Xylokastro'nun yerlisi olmak 

Buranın en güzel kısmı, dışarıdaki insanların tıpkı bizim gibi samimi olması. İlk haftadan sonra insanlarla aranızda bir samimiyet oluşuyor. Aşağıdaki pitacıyı, 50 metre ilerideki sandviç dükkanı sahibini ve kuryesini, ana caddedeki kasabı gördüğünüzde size selam vermeleri, size gülümsemeleri sizi buranın bir yerlisi gibi hissettiriyor.
━━━
▸ Görevler ve alıştırmalar
#1 Xylokastro metninde "Buranın en güzel" ifadesinden "yerlisi gibi hissettiriyor." ifadesine kadar uzanan bölümü olduğu gibi yazın.
#2 Xylokastro metnine göre insanlarla aranızda samimiyet ne zaman oluşuyor?
#3 Xylokastro'nun yerlisi olmayı anlatan metni kaldığı yerden sürdürün.
━━━
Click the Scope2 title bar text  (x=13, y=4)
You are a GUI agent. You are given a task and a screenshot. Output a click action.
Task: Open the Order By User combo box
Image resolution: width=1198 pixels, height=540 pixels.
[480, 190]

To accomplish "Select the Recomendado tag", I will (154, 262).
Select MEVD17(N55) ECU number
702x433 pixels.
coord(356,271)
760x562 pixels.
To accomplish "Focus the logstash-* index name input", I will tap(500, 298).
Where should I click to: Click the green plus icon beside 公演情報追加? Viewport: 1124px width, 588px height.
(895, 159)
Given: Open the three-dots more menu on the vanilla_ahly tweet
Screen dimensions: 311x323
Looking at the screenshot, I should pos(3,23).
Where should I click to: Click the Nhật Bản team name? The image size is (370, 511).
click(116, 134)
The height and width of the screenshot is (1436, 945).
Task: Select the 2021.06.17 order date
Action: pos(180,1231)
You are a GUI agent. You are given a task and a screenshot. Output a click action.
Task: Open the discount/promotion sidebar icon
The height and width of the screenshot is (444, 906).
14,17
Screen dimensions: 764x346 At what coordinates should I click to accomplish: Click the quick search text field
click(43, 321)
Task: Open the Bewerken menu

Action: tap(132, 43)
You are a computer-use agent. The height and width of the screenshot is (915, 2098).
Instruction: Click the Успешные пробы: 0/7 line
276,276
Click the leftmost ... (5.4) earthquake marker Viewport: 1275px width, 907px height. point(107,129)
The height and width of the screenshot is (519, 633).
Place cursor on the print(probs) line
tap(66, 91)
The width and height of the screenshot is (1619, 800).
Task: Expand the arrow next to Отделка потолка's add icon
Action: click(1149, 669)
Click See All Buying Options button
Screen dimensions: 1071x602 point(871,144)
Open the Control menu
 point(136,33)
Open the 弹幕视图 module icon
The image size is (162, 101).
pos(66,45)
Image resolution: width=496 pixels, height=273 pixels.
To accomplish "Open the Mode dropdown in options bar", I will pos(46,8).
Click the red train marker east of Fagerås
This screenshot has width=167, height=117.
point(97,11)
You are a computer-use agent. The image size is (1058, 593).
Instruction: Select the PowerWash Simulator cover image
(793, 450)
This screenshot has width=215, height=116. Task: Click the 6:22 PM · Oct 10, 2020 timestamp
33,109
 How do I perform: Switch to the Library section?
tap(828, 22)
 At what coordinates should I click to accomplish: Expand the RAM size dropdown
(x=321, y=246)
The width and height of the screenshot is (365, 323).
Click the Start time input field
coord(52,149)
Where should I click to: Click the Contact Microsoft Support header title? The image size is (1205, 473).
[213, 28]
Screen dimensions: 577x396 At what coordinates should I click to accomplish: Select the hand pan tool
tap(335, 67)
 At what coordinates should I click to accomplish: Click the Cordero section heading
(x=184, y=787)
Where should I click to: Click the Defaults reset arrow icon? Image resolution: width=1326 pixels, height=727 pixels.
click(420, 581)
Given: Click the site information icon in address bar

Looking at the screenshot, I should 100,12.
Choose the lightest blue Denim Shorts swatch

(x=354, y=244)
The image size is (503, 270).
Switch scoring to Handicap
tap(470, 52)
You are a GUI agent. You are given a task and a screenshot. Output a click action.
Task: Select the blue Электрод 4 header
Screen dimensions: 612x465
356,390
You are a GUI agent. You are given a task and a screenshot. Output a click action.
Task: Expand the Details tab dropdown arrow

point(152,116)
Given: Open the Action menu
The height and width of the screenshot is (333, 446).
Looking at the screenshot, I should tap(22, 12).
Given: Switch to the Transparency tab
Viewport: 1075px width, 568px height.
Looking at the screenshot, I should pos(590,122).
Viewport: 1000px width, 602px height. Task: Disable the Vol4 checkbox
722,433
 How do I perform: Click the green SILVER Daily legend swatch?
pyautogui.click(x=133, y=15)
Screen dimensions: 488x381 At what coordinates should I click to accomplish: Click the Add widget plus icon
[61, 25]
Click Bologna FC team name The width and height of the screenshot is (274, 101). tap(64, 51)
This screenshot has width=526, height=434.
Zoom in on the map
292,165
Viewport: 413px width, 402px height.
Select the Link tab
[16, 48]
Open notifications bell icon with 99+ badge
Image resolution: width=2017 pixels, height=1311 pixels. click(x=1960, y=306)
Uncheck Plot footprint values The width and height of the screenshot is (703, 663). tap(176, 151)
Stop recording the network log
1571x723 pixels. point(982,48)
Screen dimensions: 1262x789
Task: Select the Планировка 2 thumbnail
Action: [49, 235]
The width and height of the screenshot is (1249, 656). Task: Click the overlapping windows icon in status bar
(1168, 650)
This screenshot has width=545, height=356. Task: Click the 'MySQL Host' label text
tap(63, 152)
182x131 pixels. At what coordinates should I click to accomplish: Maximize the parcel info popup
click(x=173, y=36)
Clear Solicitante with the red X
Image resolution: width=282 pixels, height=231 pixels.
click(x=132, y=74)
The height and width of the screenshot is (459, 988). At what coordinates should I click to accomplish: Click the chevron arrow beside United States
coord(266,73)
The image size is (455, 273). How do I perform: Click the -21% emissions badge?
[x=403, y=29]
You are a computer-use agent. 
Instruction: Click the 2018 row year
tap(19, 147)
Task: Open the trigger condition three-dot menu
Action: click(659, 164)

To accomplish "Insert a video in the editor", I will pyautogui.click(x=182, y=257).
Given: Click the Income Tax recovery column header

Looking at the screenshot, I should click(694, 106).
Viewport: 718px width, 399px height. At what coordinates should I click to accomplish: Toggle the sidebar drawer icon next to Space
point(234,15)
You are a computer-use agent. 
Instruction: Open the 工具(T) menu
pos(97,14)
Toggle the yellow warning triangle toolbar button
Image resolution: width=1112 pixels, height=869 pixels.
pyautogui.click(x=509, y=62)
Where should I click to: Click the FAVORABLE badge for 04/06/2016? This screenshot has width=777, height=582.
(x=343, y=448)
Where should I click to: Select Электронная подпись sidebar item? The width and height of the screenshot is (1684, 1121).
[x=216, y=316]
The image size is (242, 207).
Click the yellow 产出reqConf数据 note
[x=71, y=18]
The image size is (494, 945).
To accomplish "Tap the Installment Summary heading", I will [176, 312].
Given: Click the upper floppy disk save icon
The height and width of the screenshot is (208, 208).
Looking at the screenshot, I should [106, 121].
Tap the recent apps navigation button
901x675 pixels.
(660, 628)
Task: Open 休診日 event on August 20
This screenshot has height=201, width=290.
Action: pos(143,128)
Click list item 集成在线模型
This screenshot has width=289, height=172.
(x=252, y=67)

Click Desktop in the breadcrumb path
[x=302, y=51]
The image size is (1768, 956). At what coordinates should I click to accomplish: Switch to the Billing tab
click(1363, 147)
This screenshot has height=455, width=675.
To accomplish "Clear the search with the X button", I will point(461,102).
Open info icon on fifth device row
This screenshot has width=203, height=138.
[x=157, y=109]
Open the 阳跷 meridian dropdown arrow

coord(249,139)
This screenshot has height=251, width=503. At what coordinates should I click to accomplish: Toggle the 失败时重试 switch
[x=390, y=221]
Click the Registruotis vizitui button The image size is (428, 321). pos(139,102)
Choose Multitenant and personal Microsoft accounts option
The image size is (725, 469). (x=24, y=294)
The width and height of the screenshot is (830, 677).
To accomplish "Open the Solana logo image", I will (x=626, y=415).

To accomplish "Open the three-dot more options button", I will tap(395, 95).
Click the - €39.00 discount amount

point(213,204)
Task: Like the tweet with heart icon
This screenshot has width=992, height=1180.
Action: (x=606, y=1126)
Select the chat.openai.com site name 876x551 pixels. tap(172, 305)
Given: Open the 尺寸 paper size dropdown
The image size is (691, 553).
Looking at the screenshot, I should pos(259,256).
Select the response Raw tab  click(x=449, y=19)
━━━
▸ Verilen yanıtlar
#1
Buranın en güzel kısmı, dışarıdaki insanların tıpkı bizim gibi samimi olması. İlk haftadan sonra insanlarla aranızda bir samimiyet oluşuyor. Aşağıdaki pitacıyı, 50 metre ilerideki sandviç dükkanı sahibini ve kuryesini, ana caddedeki kasabı gördüğünüzde size selam vermeleri, size gülümsemeleri sizi buranın bir yerlisi gibi hissettiriyor.

#2 İlk haftadan sonra.

#3
Kısaca bu projenin bana kattıkları:

+Yemek yapmayı öğrendim

+Tanımadığım insanlar ile kalabalık bir şekilde yaşayabilmeyi öğrendim

+İngilizcemi daha da geliştirdim

+Ev arkadaşlarımın yanı sıra Xylokastro'dan ve diğer şehirlerden, pek çok ülkeden arkadaşlar edindim 

+Daha da sosyalleştim

+Hayata karşı bakış açım değişti

+İlk kez yurt dışına çıkma fırsatım oldu 

+Yeni yerler ve şehirler gezme fırsatım oldu

Bu tecrübeleri elde etme yolunda bana katkı sağlayan ve beni buraya gönderen başta Serdar Osman DOBUR bey'e Murat ŞAHİN bey'e Gülcan Hanım'a ve bütün IYACA ailesine minnettarım ve teşekkürlerimi sunuyorum.